The article attempts to locate the role of the computer in the long-standing conflict between the humanities on one side and the hard sciences and mathematics on the other. The state-sponsored promotion of philosophy and its subsequent demotion of scientific explanations provoked a scientific counter-attack, in the course of which psychophysical research subjected the human perception apparatus to rigorous investigations that all but mechanized the faculties of human understanding that were so central to the aspirations of philosophers. The latter retaliated either by creating realms such as Husserl’s phenomenological ‘life-world’ that preceded, and hence were immune to, psychophysical explanations of sensation and perception, or by universalizing the faculty of understanding in such a way as to ensure the importance and competence of philosophy (e.g., in the work of the early Heidegger). This ongoing antagonism was also present in the ways in which the parties treated media technology: Philosophy tried to constrain media by conceptualizing them as obedient instruments tools at the beck and call of their users, whereas psychophysical research modeled the human mind on the very media that were indispensable for accessing this mind in the first place. The former saw media as ‘handy’ tools, the latter proceeded to make them the very measure of man. Alan Turing’s universal machine puts an end to this struggle: Not only does it blur the distinction between instructions and data, it converts the materials of the real world, the mechanisms of the mind, and the principal bastion of philosophy, natural languages, into numbers.

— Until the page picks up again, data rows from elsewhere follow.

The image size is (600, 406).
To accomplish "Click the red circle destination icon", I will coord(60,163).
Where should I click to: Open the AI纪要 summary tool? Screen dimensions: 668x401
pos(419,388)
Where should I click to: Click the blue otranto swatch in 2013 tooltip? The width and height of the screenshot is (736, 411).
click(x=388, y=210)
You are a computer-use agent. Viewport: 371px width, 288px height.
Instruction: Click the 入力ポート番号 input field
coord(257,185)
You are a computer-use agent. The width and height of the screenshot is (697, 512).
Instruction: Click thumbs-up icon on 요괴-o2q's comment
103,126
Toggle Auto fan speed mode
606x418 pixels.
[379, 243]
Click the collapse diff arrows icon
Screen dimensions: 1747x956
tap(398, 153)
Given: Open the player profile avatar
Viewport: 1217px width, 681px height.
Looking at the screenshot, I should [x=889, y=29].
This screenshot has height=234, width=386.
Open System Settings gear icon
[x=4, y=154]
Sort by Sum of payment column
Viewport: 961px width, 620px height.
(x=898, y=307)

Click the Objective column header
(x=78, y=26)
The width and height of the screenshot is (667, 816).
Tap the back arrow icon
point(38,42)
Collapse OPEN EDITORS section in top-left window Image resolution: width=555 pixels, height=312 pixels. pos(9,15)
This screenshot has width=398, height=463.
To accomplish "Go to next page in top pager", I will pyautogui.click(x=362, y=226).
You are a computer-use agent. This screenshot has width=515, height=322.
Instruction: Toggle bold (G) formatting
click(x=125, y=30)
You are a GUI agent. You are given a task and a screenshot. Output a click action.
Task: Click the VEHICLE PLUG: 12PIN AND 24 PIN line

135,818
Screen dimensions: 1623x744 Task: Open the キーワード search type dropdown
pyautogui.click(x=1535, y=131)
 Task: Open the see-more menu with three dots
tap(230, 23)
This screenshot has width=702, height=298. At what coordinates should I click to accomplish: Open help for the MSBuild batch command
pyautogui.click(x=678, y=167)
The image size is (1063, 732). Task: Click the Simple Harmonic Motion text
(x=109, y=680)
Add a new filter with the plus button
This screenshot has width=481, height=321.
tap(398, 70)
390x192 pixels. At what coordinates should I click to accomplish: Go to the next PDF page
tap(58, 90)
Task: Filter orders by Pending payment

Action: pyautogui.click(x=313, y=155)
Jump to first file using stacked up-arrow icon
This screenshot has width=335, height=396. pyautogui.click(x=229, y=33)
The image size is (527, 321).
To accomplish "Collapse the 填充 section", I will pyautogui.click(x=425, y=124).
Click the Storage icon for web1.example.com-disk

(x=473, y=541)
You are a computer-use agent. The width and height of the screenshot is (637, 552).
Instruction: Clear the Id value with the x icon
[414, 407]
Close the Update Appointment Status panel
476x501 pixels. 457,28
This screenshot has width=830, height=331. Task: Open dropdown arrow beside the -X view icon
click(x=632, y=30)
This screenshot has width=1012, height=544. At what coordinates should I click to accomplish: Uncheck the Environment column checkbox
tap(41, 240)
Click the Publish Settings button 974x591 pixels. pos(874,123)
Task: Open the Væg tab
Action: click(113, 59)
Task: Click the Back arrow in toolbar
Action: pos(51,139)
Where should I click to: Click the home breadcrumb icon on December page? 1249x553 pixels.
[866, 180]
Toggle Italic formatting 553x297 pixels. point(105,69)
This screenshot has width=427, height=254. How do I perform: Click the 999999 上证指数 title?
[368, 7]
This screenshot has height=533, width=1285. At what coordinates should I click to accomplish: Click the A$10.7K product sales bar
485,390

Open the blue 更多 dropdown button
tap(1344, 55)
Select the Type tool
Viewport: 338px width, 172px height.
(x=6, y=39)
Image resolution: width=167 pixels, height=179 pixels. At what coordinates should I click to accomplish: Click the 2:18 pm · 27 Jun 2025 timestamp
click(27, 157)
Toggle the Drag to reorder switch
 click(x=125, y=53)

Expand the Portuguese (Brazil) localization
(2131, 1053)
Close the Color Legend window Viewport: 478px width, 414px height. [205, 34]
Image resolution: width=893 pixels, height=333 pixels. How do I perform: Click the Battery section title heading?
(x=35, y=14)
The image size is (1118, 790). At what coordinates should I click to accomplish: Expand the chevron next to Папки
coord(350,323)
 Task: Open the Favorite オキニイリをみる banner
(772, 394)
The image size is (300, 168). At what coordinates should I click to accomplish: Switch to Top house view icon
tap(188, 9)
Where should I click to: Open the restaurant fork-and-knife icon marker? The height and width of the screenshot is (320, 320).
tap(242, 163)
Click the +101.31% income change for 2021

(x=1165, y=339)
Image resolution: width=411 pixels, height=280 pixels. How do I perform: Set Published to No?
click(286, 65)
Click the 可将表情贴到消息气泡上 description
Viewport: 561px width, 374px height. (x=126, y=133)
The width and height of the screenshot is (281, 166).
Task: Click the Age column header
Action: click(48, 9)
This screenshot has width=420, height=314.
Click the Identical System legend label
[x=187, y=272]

Key Words: computer • digitization • Heidegger • humanities • Kittler • life world

References

  • Hegel, Georg Wilhelm Friedrich (1959) Enzyklopädie der philosophischen Wissenschaften im Grundrisse (1830), ed. by Friedhelm Nicolin and Otto Pögeler. Hamburg: Felix Meiner.
  • Heidegger, Martin (1993) Basic Writings, ed. by David Farrell Krell. San Francisco: Harper .
  • Heidegger, Martin (1996) Being and Time, trans. Joan Stambaugh. Albany: State University of New York Press .
  • Husserl, Edmund (1997) Thing and Space: Lectures of 1907, trans. Richard Rojcewicz. Dordrecht: Kluwer .
  • Kittler, Friedrich (1990) Discourse Networks. Stanford, CA: Stanford University Press .
  • Spengler, Oswald (1926) The Decline of the West, vol. 1: Form and Actuality, trans. Charles Francis Atkinson. New York: Knopf .
  • Winograd, Terry and Fernando Flores (1986) Understanding Computers and Cognition: A New Foundation for Design. Norwood, NJ: Ablex .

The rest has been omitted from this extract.